Please set down the records exactly, keeping every line.

Recorded data
====
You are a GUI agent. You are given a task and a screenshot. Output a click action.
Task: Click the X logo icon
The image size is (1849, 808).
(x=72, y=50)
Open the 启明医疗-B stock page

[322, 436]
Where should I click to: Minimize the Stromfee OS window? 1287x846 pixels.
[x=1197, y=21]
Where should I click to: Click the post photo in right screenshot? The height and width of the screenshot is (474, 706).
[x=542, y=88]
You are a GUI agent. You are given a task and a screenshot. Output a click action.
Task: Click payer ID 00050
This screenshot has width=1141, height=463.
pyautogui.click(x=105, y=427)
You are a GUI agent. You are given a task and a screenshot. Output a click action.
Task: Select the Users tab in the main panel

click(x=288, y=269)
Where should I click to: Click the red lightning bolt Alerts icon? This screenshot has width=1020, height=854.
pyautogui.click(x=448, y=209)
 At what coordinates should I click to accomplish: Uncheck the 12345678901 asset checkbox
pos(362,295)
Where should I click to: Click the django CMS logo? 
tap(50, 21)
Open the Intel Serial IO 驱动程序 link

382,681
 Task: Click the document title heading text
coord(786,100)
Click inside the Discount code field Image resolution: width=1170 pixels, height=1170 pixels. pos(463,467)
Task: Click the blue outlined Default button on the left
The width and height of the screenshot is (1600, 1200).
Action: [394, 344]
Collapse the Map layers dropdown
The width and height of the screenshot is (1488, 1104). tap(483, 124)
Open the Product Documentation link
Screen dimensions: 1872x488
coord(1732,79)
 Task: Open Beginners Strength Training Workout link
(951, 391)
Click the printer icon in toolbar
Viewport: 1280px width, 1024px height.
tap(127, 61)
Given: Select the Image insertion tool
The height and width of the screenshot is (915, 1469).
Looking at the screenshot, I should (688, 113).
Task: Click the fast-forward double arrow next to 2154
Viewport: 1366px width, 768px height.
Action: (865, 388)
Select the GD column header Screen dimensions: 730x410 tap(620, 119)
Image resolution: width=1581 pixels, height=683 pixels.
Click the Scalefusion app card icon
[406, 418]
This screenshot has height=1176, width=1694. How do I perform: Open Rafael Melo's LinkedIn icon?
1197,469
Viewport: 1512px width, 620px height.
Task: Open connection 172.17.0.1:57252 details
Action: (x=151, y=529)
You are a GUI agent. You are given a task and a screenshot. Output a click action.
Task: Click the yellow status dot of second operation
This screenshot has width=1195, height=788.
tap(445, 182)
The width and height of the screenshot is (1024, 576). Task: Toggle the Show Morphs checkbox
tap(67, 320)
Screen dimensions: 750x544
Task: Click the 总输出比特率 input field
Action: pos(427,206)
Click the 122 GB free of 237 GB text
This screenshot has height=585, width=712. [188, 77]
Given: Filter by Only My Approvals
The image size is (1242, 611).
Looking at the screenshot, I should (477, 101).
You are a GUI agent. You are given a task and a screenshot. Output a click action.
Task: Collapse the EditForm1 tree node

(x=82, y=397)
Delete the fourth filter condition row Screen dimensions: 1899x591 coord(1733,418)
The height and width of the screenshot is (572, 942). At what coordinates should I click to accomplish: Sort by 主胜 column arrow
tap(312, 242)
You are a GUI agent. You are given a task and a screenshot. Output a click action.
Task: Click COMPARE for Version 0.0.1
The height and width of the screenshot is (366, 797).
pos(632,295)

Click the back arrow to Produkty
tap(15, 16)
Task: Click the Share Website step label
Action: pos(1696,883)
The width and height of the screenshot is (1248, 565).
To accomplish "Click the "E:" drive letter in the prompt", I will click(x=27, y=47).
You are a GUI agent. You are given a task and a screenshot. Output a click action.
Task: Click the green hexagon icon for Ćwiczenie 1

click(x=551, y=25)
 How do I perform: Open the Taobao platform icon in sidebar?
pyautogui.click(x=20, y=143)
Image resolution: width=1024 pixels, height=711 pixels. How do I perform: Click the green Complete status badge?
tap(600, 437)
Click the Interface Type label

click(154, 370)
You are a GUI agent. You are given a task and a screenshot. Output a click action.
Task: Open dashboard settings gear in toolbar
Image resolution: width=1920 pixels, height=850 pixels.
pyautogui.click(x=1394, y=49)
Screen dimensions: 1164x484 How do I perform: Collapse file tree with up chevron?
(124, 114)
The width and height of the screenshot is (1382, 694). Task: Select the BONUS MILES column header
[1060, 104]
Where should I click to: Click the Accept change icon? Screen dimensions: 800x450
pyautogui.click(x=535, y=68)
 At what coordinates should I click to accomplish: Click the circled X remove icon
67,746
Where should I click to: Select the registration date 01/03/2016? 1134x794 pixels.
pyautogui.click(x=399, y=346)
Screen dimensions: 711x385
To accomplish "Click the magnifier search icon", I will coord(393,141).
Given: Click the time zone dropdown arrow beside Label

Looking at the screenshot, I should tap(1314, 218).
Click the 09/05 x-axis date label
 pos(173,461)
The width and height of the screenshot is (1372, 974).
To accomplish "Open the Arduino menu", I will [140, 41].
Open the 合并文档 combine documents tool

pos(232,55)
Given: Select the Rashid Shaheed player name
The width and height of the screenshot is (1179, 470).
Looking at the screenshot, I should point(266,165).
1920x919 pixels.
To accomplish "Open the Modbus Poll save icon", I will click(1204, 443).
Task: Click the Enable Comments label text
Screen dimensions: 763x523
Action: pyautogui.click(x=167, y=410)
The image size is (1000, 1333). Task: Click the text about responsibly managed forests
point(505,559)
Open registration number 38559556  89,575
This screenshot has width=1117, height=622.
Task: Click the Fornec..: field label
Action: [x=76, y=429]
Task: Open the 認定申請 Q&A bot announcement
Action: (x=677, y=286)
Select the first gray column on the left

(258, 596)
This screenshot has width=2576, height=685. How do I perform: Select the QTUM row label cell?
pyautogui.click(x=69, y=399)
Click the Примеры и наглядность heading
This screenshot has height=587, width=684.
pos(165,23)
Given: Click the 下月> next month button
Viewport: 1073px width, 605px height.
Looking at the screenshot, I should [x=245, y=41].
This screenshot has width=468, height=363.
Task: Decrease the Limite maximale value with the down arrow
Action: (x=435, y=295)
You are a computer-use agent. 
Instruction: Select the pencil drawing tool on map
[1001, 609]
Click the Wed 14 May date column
====
Result below:
You are a GUI agent. You are given a task and a screenshot. Output a click action.
Task: Click the X logo icon
The image size is (1849, 808).
(x=72, y=50)
Open the 启明医疗-B stock page

[322, 436]
Where should I click to: Minimize the Stromfee OS window? 1287x846 pixels.
[x=1197, y=21]
Where should I click to: Click the post photo in right screenshot? The height and width of the screenshot is (474, 706).
[x=542, y=88]
You are a GUI agent. You are given a task and a screenshot. Output a click action.
Task: Click payer ID 00050
This screenshot has width=1141, height=463.
pyautogui.click(x=105, y=427)
You are a GUI agent. You are given a task and a screenshot. Output a click action.
Task: Select the Users tab in the main panel

click(x=288, y=269)
Where should I click to: Click the red lightning bolt Alerts icon? This screenshot has width=1020, height=854.
pyautogui.click(x=448, y=209)
 At what coordinates should I click to accomplish: Uncheck the 12345678901 asset checkbox
pos(362,295)
Where should I click to: Click the django CMS logo? 
tap(50, 21)
Open the Intel Serial IO 驱动程序 link

382,681
 Task: Click the document title heading text
coord(786,100)
Click inside the Discount code field Image resolution: width=1170 pixels, height=1170 pixels. pos(463,467)
Task: Click the blue outlined Default button on the left
The width and height of the screenshot is (1600, 1200).
Action: [394, 344]
Collapse the Map layers dropdown
The width and height of the screenshot is (1488, 1104). tap(483, 124)
Open the Product Documentation link
Screen dimensions: 1872x488
coord(1732,79)
 Task: Open Beginners Strength Training Workout link
(951, 391)
Click the printer icon in toolbar
Viewport: 1280px width, 1024px height.
tap(127, 61)
Given: Select the Image insertion tool
The height and width of the screenshot is (915, 1469).
Looking at the screenshot, I should (688, 113).
Task: Click the fast-forward double arrow next to 2154
Viewport: 1366px width, 768px height.
Action: (865, 388)
Select the GD column header Screen dimensions: 730x410 tap(620, 119)
Image resolution: width=1581 pixels, height=683 pixels.
Click the Scalefusion app card icon
[406, 418]
This screenshot has height=1176, width=1694. How do I perform: Open Rafael Melo's LinkedIn icon?
1197,469
Viewport: 1512px width, 620px height.
Task: Open connection 172.17.0.1:57252 details
Action: (x=151, y=529)
You are a GUI agent. You are given a task and a screenshot. Output a click action.
Task: Click the yellow status dot of second operation
This screenshot has width=1195, height=788.
tap(445, 182)
The width and height of the screenshot is (1024, 576). Task: Toggle the Show Morphs checkbox
tap(67, 320)
Screen dimensions: 750x544
Task: Click the 总输出比特率 input field
Action: pos(427,206)
Click the 122 GB free of 237 GB text
This screenshot has height=585, width=712. [188, 77]
Given: Filter by Only My Approvals
The image size is (1242, 611).
Looking at the screenshot, I should (477, 101).
You are a GUI agent. You are given a task and a screenshot. Output a click action.
Task: Collapse the EditForm1 tree node

(x=82, y=397)
Delete the fourth filter condition row Screen dimensions: 1899x591 coord(1733,418)
The height and width of the screenshot is (572, 942). At what coordinates should I click to accomplish: Sort by 主胜 column arrow
tap(312, 242)
You are a GUI agent. You are given a task and a screenshot. Output a click action.
Task: Click COMPARE for Version 0.0.1
The height and width of the screenshot is (366, 797).
pos(632,295)

Click the back arrow to Produkty
tap(15, 16)
Task: Click the Share Website step label
Action: pos(1696,883)
The width and height of the screenshot is (1248, 565).
To accomplish "Click the "E:" drive letter in the prompt", I will click(x=27, y=47).
You are a GUI agent. You are given a task and a screenshot. Output a click action.
Task: Click the green hexagon icon for Ćwiczenie 1

click(x=551, y=25)
 How do I perform: Open the Taobao platform icon in sidebar?
pyautogui.click(x=20, y=143)
Image resolution: width=1024 pixels, height=711 pixels. How do I perform: Click the green Complete status badge?
tap(600, 437)
Click the Interface Type label

click(154, 370)
You are a GUI agent. You are given a task and a screenshot. Output a click action.
Task: Open dashboard settings gear in toolbar
Image resolution: width=1920 pixels, height=850 pixels.
pyautogui.click(x=1394, y=49)
Screen dimensions: 1164x484 How do I perform: Collapse file tree with up chevron?
(124, 114)
The width and height of the screenshot is (1382, 694). Task: Select the BONUS MILES column header
[1060, 104]
Where should I click to: Click the Accept change icon? Screen dimensions: 800x450
pyautogui.click(x=535, y=68)
 At what coordinates should I click to accomplish: Click the circled X remove icon
67,746
Where should I click to: Select the registration date 01/03/2016? 1134x794 pixels.
pyautogui.click(x=399, y=346)
Screen dimensions: 711x385
To accomplish "Click the magnifier search icon", I will coord(393,141).
Given: Click the time zone dropdown arrow beside Label

Looking at the screenshot, I should tap(1314, 218).
Click the 09/05 x-axis date label
 pos(173,461)
The width and height of the screenshot is (1372, 974).
To accomplish "Open the Arduino menu", I will [140, 41].
Open the 合并文档 combine documents tool

pos(232,55)
Given: Select the Rashid Shaheed player name
The width and height of the screenshot is (1179, 470).
Looking at the screenshot, I should point(266,165).
1920x919 pixels.
To accomplish "Open the Modbus Poll save icon", I will click(1204, 443).
Task: Click the Enable Comments label text
Screen dimensions: 763x523
Action: pyautogui.click(x=167, y=410)
The image size is (1000, 1333). Task: Click the text about responsibly managed forests
point(505,559)
Open registration number 38559556  89,575
This screenshot has width=1117, height=622.
Task: Click the Fornec..: field label
Action: [x=76, y=429]
Task: Open the 認定申請 Q&A bot announcement
Action: (x=677, y=286)
Select the first gray column on the left

(258, 596)
This screenshot has width=2576, height=685. How do I perform: Select the QTUM row label cell?
pyautogui.click(x=69, y=399)
Click the Примеры и наглядность heading
This screenshot has height=587, width=684.
pos(165,23)
Given: Click the 下月> next month button
Viewport: 1073px width, 605px height.
Looking at the screenshot, I should [x=245, y=41].
This screenshot has width=468, height=363.
Task: Decrease the Limite maximale value with the down arrow
Action: (x=435, y=295)
You are a computer-use agent. 
Instruction: Select the pencil drawing tool on map
[1001, 609]
Click the Wed 14 May date column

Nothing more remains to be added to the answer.